It may be possible to reduce the number of cycles that the echo canceler code performs by making adjustments in how the data arrays are passed into the function to reduce the number of misaligned data accesses. For example, currently the transmit data, txdataI and txdataQ. are passed into the function as sequential arrays and the way the filters operate on them causes misaligned accesses three out four times because the pointer to these arrays is incremented by two bytes for every filter output calculation. Perhaps four copies of the data could be passed in for each the real and imaginary data, each copy being a shifted version of the original array, thus preventing misaligned accesses if the algorithm was thought out with the data in this structure. The overhead of making these multiple copies would be amortized by the fact that the same txdata is used many times as the FIR and adaptation loops execute.

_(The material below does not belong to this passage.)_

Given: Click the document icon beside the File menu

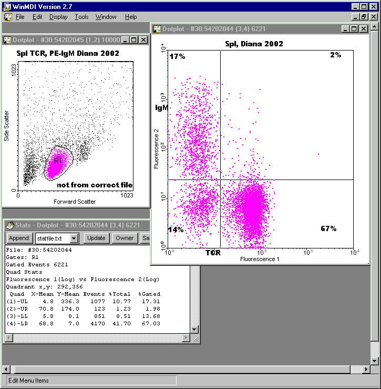Looking at the screenshot, I should pos(8,17).
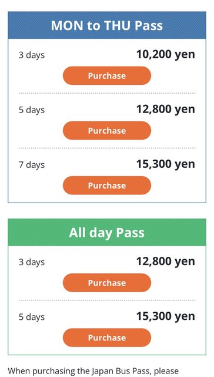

During the calculation of the first filter output, the arrays starting with the txdataI[0] and txdataQ[0] elements would be used. The next filter output would be calculated using the arrays starting with txdataI[1] and txdataQ[1], the next using txdataI[2] and txdataQ[2], and the next using txdataI[3] and txdataQ[3]. The next iteration the pointer to the array could be incremented by 8 bytes and the first arrays could be used for the next calculation.
An even better way, to avoid the problem of having to have eight pointers to the various arrays is to arrange two arrays as described in Figure 8. This way there are only two pointer values that have to be stored and the same amount of memory is used to store the arrays.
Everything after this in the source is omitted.